La colonisation européenne a inondé l’Amérique du Nord avec de la bière, puis des alcools distillés dont les Amérindiens sont en partie devenus dépendants. Une addiction qui s’expliquerait par leur inaccoutumance à l’alcool et l’absence de boissons alcooliques avant l’arrivée des Européens. D’autres raisons plus profondes sont en cause : la déstructuration sociale des tribus amérindiennes confrontées aux épidémies et au choc meurtrier de la colonisation[1].
Certains peuples du Nouveau-Mexique et d’Arizona (Pueblos, Hopi, Zuňi) brassaient de la bière de maïs avant l’arrivée des Européens, d’autres plus récemment (Apaches, Navajos, Comanches). D’où est venue cette technique ? Des peuples du Mexique pense-t-on : Tarahumara, Pima, Papago, et plus anciennement de leurs ancêtres Mogollon, Hohokam et Anasazi. Mais si les Apaches originaires des Grandes Plaines ont adopté la bière de maïs il y a plusieurs siècles[2] , pourquoi cette technique ne s’est pas propagée parmi les autres tribus indiennes d’Amérique du Nord pratiquant l’agriculture vers le 16ème siècle ?[3]
Depuis Valery Havard, les données se sont accumulées :
- Une archéologie américaine et mexicaine découvrant le lointain passé nord-américain et l’histoire commune des cultures et des peuples habitant le Mexique et le Sud des Etats-Unis actuels avant l’époque coloniale.
- L’histoire des plantes est aujourd’hui mieux connue. De petits épis de maïs primitifs ont été trouvés sur cinq sites différents au Nouveau-Mexique et en Arizona. La diversité climatique des sites est grande puisqu'elle va du bassin de Tucson dans le désert de l'Arizona (700 m), à une grotte rocheuse sur le plateau du Colorado (2200 m). Le maïs primitif qu'ils cultivaient était déjà adapté à un climat chaud et sec avec des saisons courtes, ce qui postule un foyer secondaire de domestication de plantes alimentaires dans le Sud-ouest américain (Merrill & al. 2009) [4] .

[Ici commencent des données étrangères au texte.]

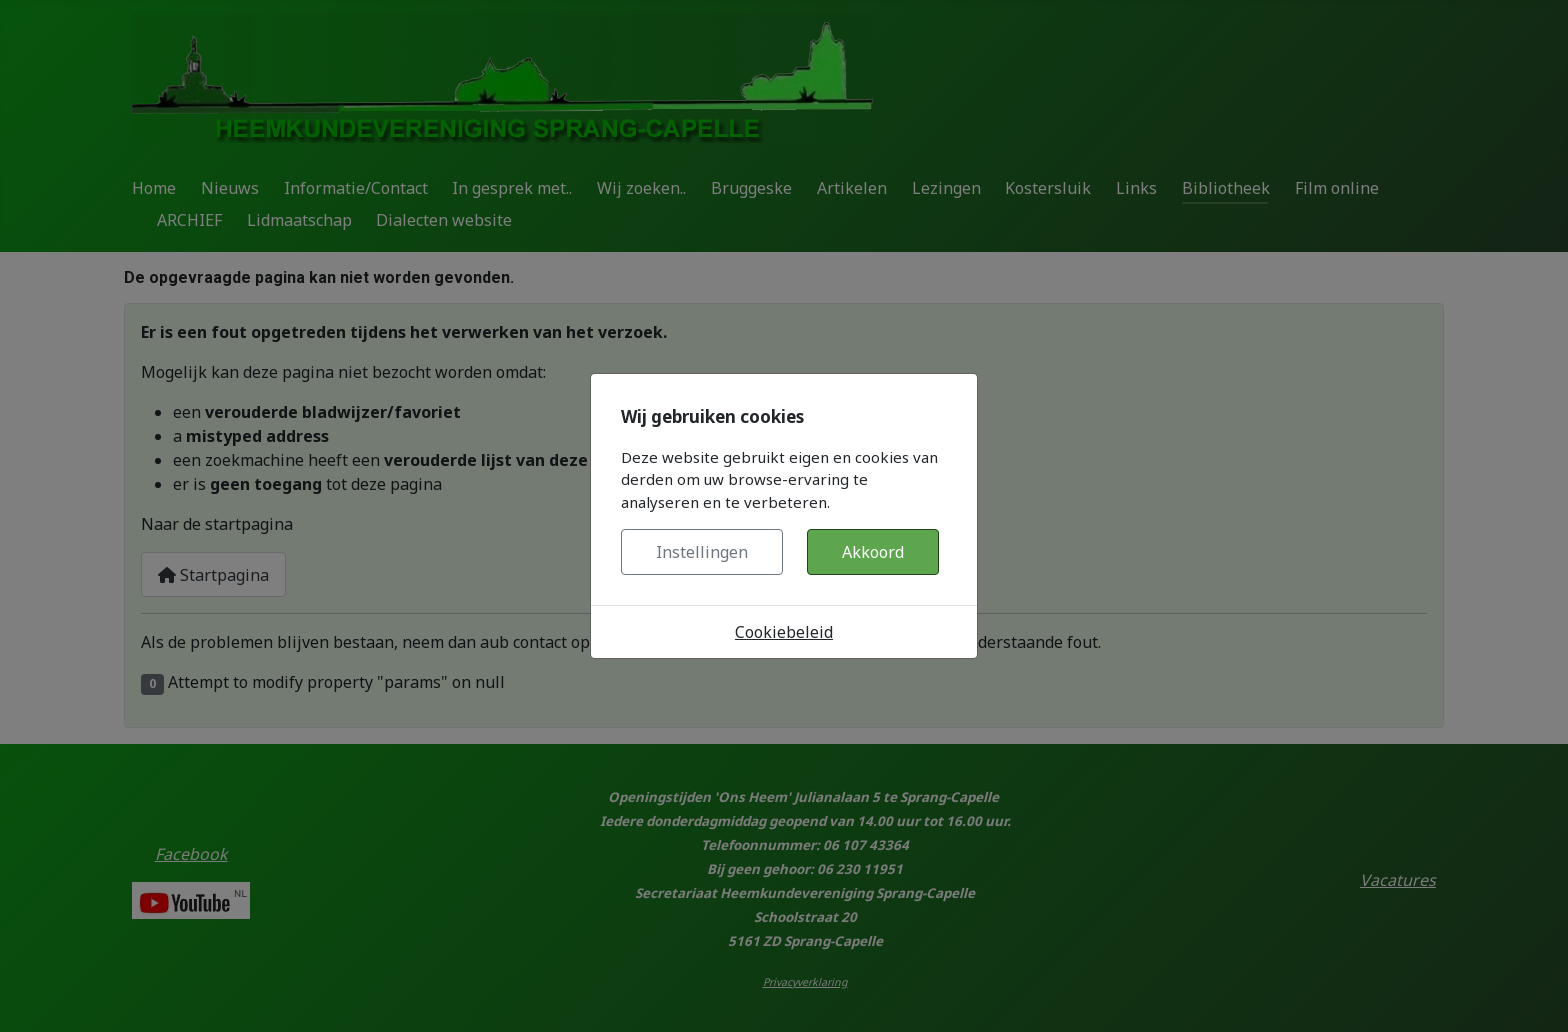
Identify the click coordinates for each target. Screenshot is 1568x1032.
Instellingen (702, 552)
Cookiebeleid (784, 632)
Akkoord (873, 552)
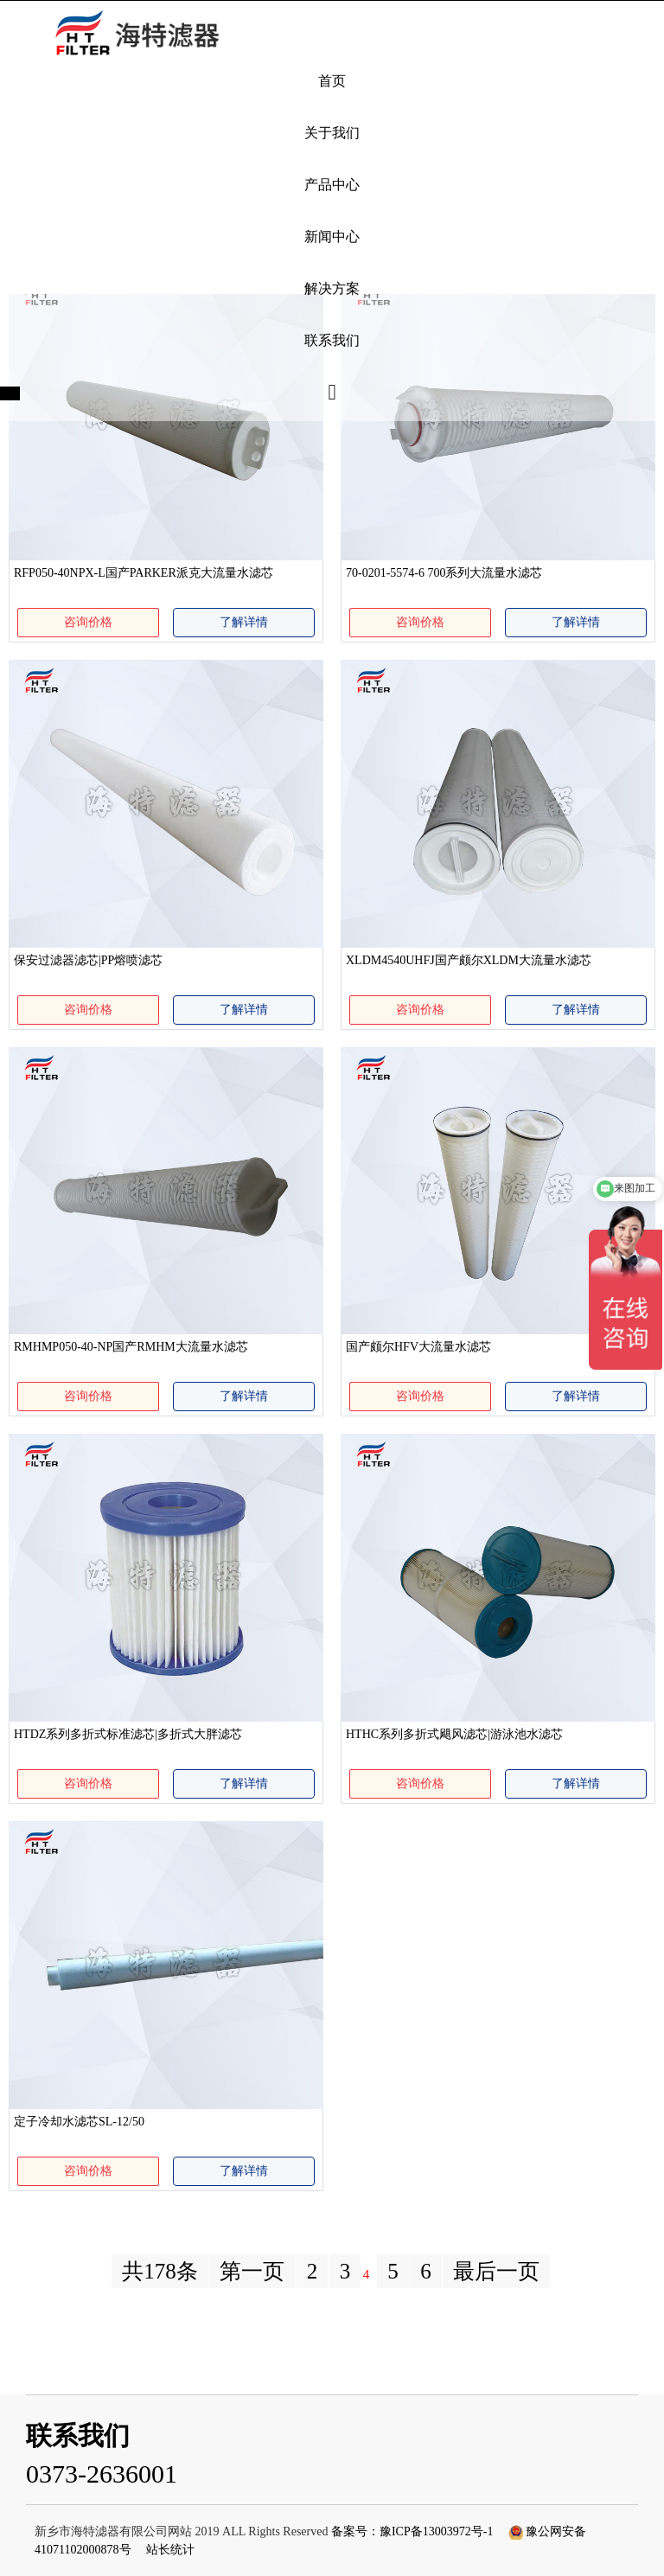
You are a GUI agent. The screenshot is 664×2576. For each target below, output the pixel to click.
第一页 (252, 2271)
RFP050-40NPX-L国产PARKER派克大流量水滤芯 (143, 572)
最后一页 (496, 2271)
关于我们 (332, 132)
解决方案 (332, 288)
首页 (332, 81)
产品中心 (332, 184)
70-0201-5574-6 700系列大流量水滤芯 (444, 572)
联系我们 (332, 340)
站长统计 (170, 2549)
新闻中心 (332, 236)
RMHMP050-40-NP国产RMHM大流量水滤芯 (131, 1346)
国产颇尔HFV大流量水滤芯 (418, 1346)
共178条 (160, 2271)
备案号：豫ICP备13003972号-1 (412, 2531)
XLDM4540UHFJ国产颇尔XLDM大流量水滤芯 (468, 960)
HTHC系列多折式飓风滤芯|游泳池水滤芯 (454, 1734)
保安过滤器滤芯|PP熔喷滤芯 (88, 960)
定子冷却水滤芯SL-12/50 (79, 2121)
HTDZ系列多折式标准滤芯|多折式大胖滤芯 (128, 1734)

- Une meilleure connaissance des premières explorations espagnoles, françaises et anglaises des 16ème et 17ème siècles grâce à la publication et l’étude de textes importants.

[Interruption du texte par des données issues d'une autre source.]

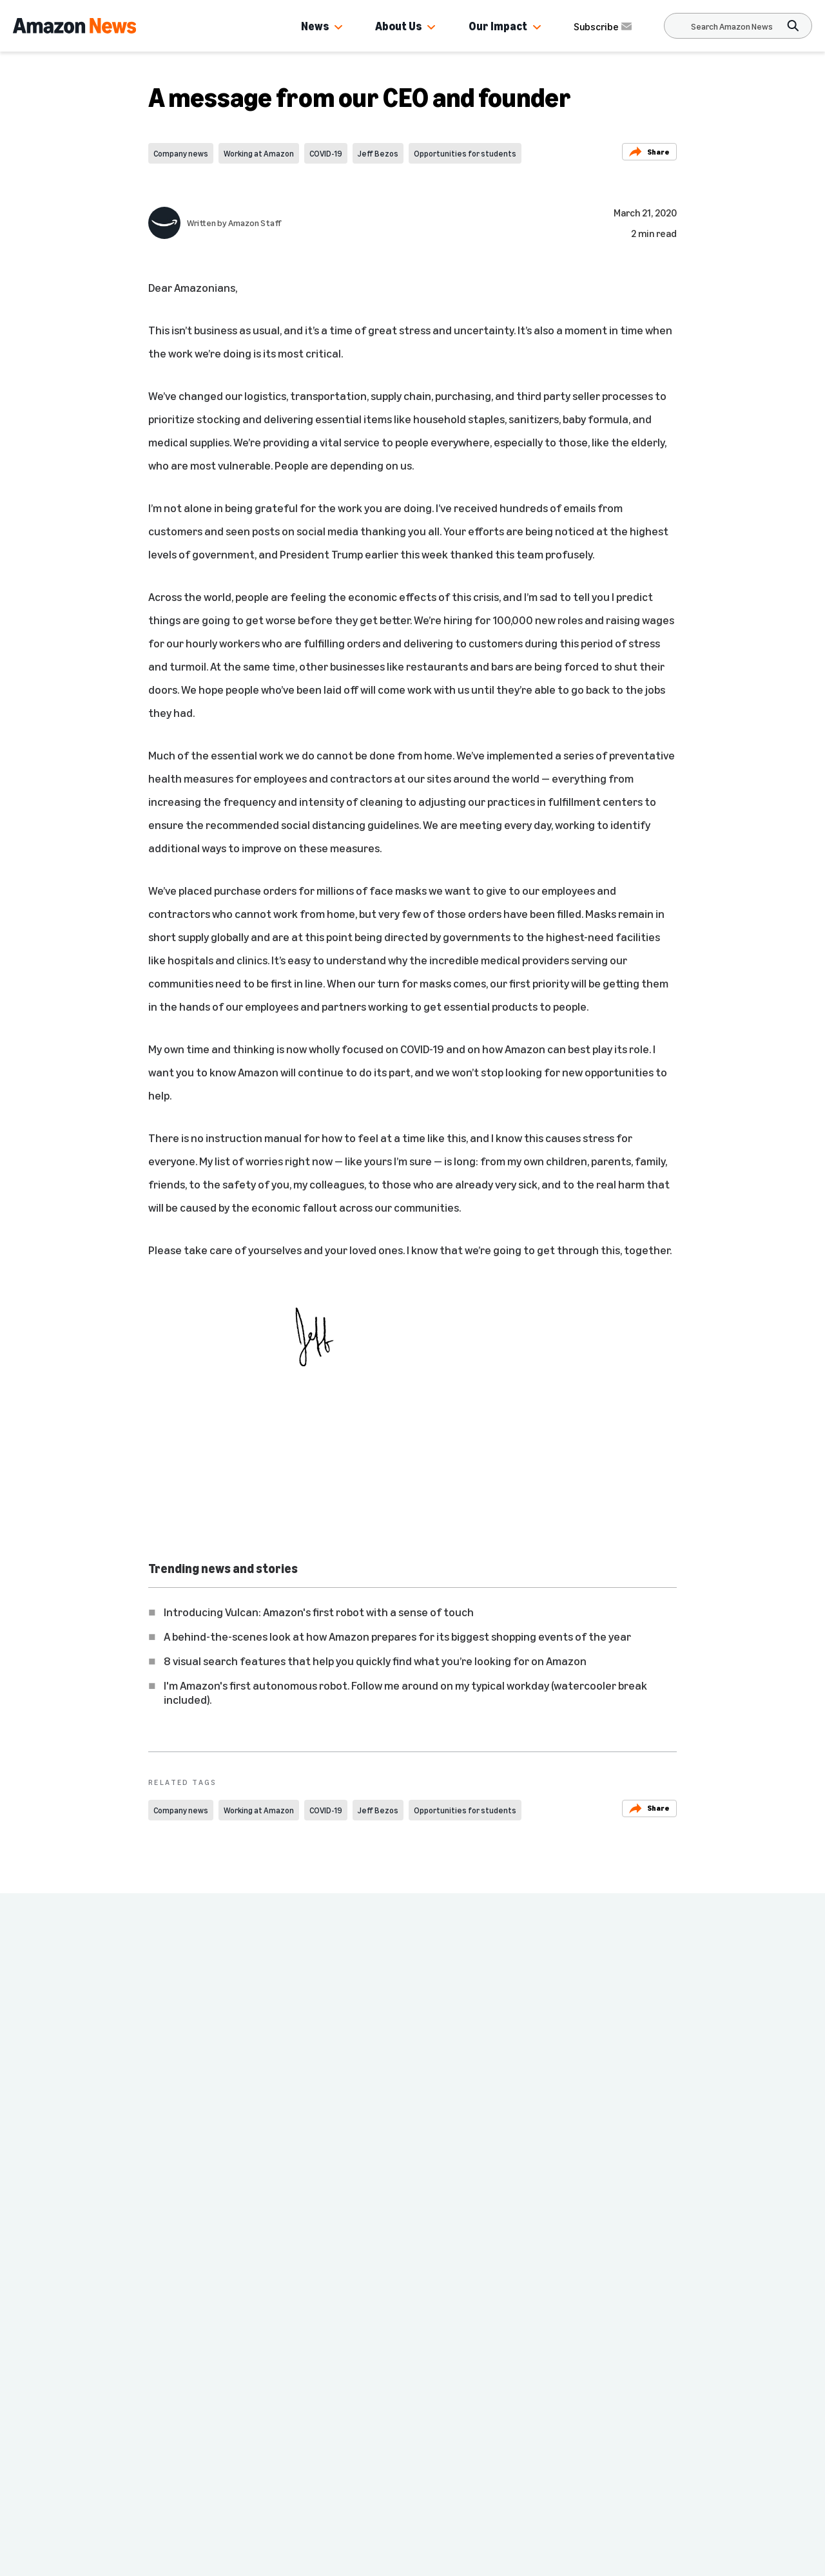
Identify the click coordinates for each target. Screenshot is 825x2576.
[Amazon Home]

- Un questionnement sur les sociétés amérindiennes débarrassé des clichés coloniaux présentant les Indiens comme des primitifs dénués de toute société avancée. La découverte des Anciens Pueblos et les fouilles des grands tertres de Cahokia dans le Mississippi ont révélé des sociétés amérindiennes très développées et des structures sociales complexes contredisant la vision primitiviste des colons européens.
Ces nouvelles données permettent-elles de rouvrir le dossier des boissons fermentées amérindiennes, d’interroger leur histoire, leur présence ou leur absence sur l’ensemble du sous-continent nord-américain ?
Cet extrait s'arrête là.